Genetic testing has become increasingly popular in recent years, as it can provide valuable information about a person's health and family history. However, there are some potential risks associated with genetic testing that should be taken into consideration. Many of the risks associated with genetic testing have to do with the emotional, social, or financial consequences of test results. People may feel angry, depressed, anxious, or guilty about their results.
In some cases, genetic testing creates tension in the family because the results can reveal information about other family members besides the person being tested. The possibility of genetic discrimination in employment or insurance is also a cause for concern. In addition, if a woman has two or more miscarriages or a pregnancy after age 34, genetic testing will be useful for early diagnosis, which can help identify appropriate treatment options. The physical risks associated with most genetic tests are very small, since some only require blood or tissue samples.
However, some tests can be very destructive. For example, methods for prenatal testing involve the acquisition of amniotic fluid around the fetus. Such a practice can be really dangerous because the mother can suffer a spontaneous abortion. If genetic information could benefit family members (for example, allowing them to improve their own prognosis), doctors should guide their patients toward voluntary disclosure while assiduously protecting their right to confidentiality. While it is true that some tests can be very specific to the genetic disorder, these tests often cannot indicate the severity of the manifestation of the disease. The Department of Energy and the National Institutes of Health allocated parts of their budgets to examining ethical, legal, and social issues related to the availability of genetic information.

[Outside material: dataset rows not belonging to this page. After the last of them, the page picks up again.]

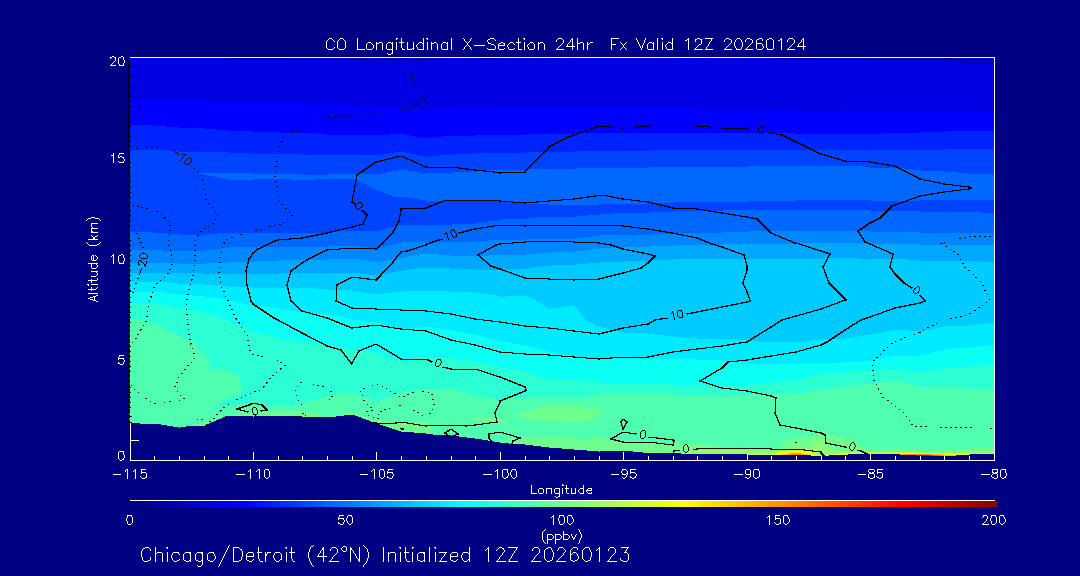Click the 50 label under the color bar
The image size is (1080, 576).
click(x=345, y=520)
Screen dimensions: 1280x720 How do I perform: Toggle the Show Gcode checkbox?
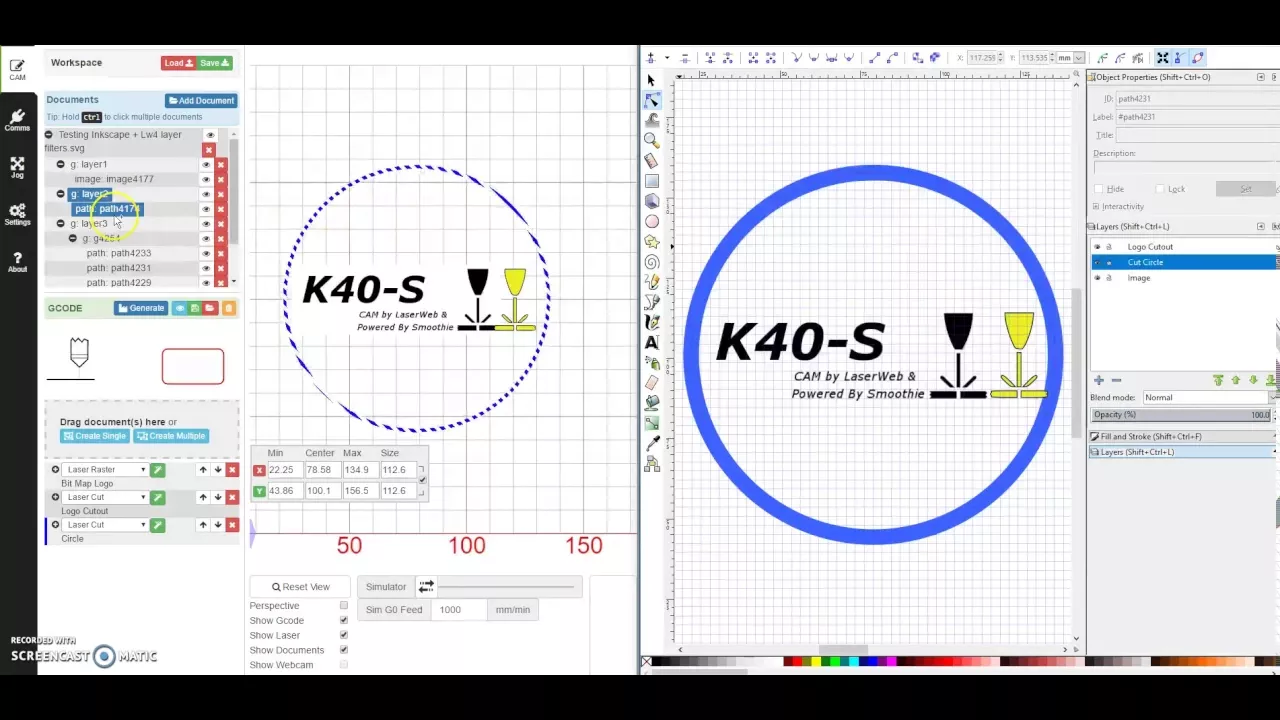pos(344,620)
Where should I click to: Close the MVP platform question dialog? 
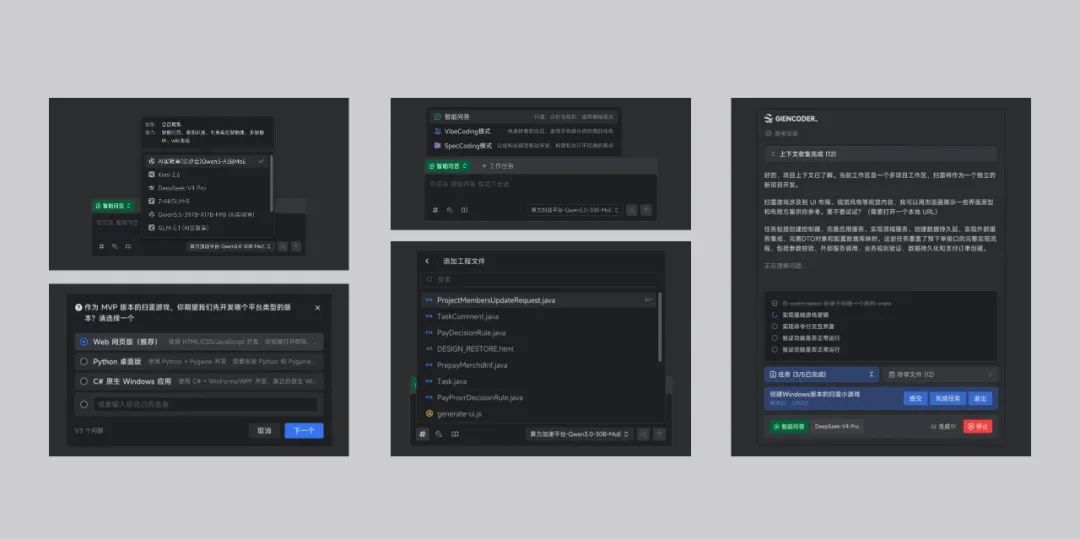pyautogui.click(x=318, y=308)
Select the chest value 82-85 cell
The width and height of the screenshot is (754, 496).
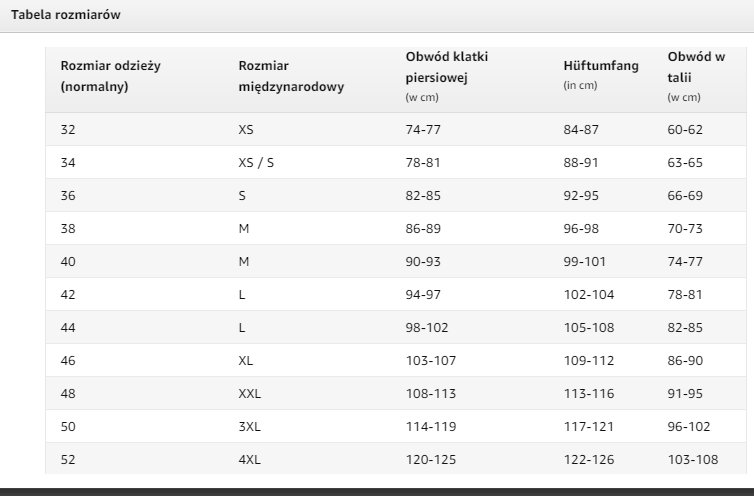(423, 196)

If a patient is being evaluated due to a diagnosis of cancer in a biological family member and it is discovered that she has a genetic susceptibility to cancer, she must be offered counseling and follow-up, with appropriate referral, to ensure that care meets current standards. For example, if there is a low chance of transmitting a certain unwanted genetic condition, couples can be assured that they can have children without the disorder. The timely medical benefit for the child should be the main justification for genetic testing in children and adolescents. Genetic testing is destined to play an increasing role in the practice of obstetrics and gynecology. While genetic testing is not mandatory, like any medical intervention, this technique aims to do more good than harm. In recognition of concerns related to genetic testing, in 1995, the Equal Employment Opportunity Commission published guidelines stating that people who thought they had been discriminated against by an employer because of predictive genetic testing had the right to sue that employer. Screening tests will also yield incidental findings, identifying genetic markers that were not part of the program's objective.
Genetic test results can also be used as support for including the parents' name on a child's birth certificate. Physicians must be able to identify patients in their offices who are candidates for genetic testing and must maintain their competence in the face of increasing genetic knowledge. And even more are likely to happen as genetic analysis technologies continue to advance, allowing health risks that were previously undetectable to be discovered. Therefore, to avoid these complications, it is vital to receive counseling before and after genetic testing. This familial quality of genetic information poses ethical dilemmas for physicians, particularly in relation to their duty of confidentiality.